だと言うのに、ふがいない結果に終われば、必ずと言ってよいほど心無いことを言う人間が現れる。
いちいち無責任な外野の声に反応して、影響を受けていたのでは、そこで進歩は止まってしまう。
「骨はちゃんと拾っておいてやる。いってこい!」
八肋が握りしめた拳に力を込める。
凱旋門賞を引き合いに出されては嫌でも気合いが入る。
航は大きく息を吸って吐き出すと、
「いきますっ!」
経験したことのない未知の領域へ足を踏み入れた。
坂路コースの路面にはクッション性の高いウッドチップが敷かれていて、芝とも砂とも違う、柔らかい感触が蹄を通して伝わってくる。
「思ってたほどじゃない……けど、走りづらいな」
クロスカントリーコースのようになっている不整地を、足下に注意しながら進む航。
周回コースで乗り込んできた甲斐あって、以前よりも力強さが増し、体のバランスが崩れることはない。
後躯を踏み込み、自分でバランスをとって、坂路をまっすぐ駆け上がる。
「体の浮き上がりを抑えるために、頭をしっかり下げて、体を前に伸ばせ。頭を上げた状態で走ると、後肢に負担がかかって怪我すんぞ」
脚部への負担が少なく、短時間で大きな運動負荷をかけることのできる坂路調教だが、傾斜がきつくなるほど平地を走行する時とは勝手が違ってくる。

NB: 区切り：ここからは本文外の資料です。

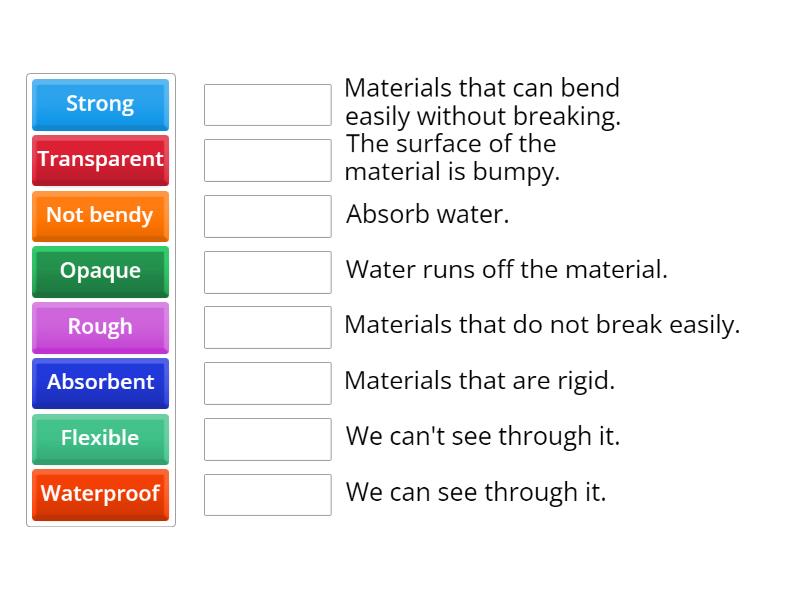Click the box next to 'Water runs off the material'
800x600 pixels.
[267, 271]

「後肢の間隔を狭めて走ってみろ。そうすりゃ推進力が大きくなるから」
完歩が大きい、跳びが大きいと坂では不利になると指摘されて。
航は歩幅を調整し、走行フォームを上り坂に適したものに変えた。
「ストライド走法は坂のあるコースとは相性が悪いんだ」
「あれ? でもディープは超がつくほどのストライド走法なのに、特定の競馬場を苦にする様子もなく、ところかまわず走っていたような……」
「積んでるエンジンが違うなら、ピッチだのストライドだのこれっぽっちも気にする必要ねえよ」
強い馬は強いと八肋。
「だがな。ハイレベルなレース、実力が拮抗してる馬同士の戦いになると、適性の差が明暗を分けることになる」
競走馬にとって最も充実する4歳秋に。
前年テイエムオペラオーに引導を渡したジャングルポケットが、府中改修にともない中山開催となった第22回ジャパンカップで見せ場なく終わった過去の結果と照らし合わせると、ますます八肋の言葉に説得力が増す。

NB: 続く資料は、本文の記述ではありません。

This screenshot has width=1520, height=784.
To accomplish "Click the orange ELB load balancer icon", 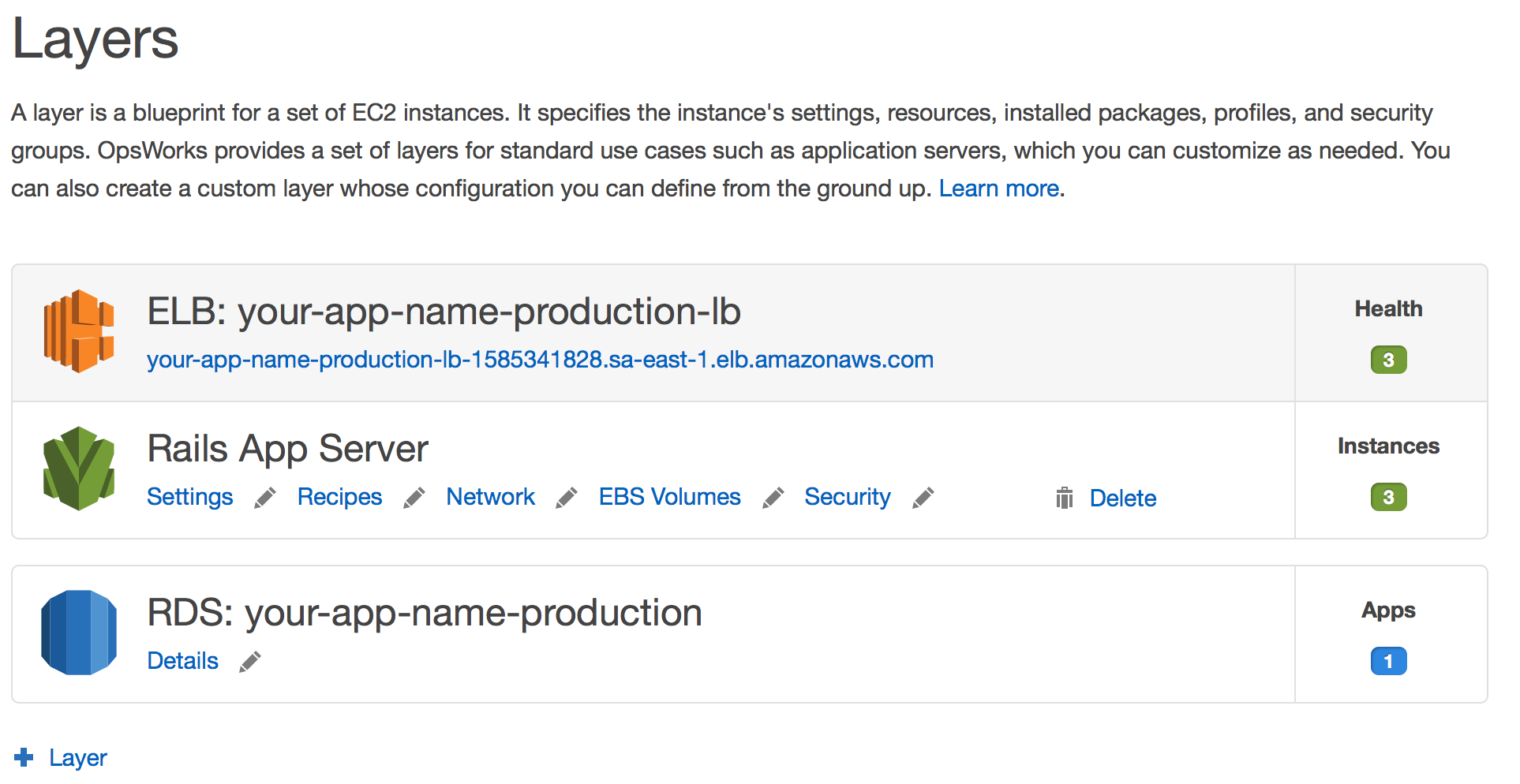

「初めて走る競馬場でも、馬場状態やコース形状を踏まえた上で、レース中、走りながら走法を変えることができりゃ言うことねえ」
エルコンドルパサーが欧州の馬場で調教を重ねるうちに、走りが現地の馬場に合ったものに変化していったというエピソートがある。

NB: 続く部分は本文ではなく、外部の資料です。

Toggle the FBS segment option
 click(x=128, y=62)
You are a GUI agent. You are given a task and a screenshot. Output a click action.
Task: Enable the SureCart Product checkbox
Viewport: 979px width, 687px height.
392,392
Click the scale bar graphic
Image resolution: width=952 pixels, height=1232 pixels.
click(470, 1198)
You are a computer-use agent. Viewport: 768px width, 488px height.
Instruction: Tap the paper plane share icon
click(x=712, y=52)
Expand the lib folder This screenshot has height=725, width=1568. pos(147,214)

しかしこれは、フランスに長期滞在して、欧州仕様の肉体と走法を手に入れたのだ。
航には状況に応じて瞬時に走法を切り替えるなんて芸当ができる競走馬が存在するとは思えなかった。
「それがいたんだよ」
八肋がもったいぶった口ぶりで。
ディープインパクトとは別の――
日本の高速馬場、ロンシャンの不良馬場、
そのどちらにもアジャストした世界水準の走法があることを示唆した。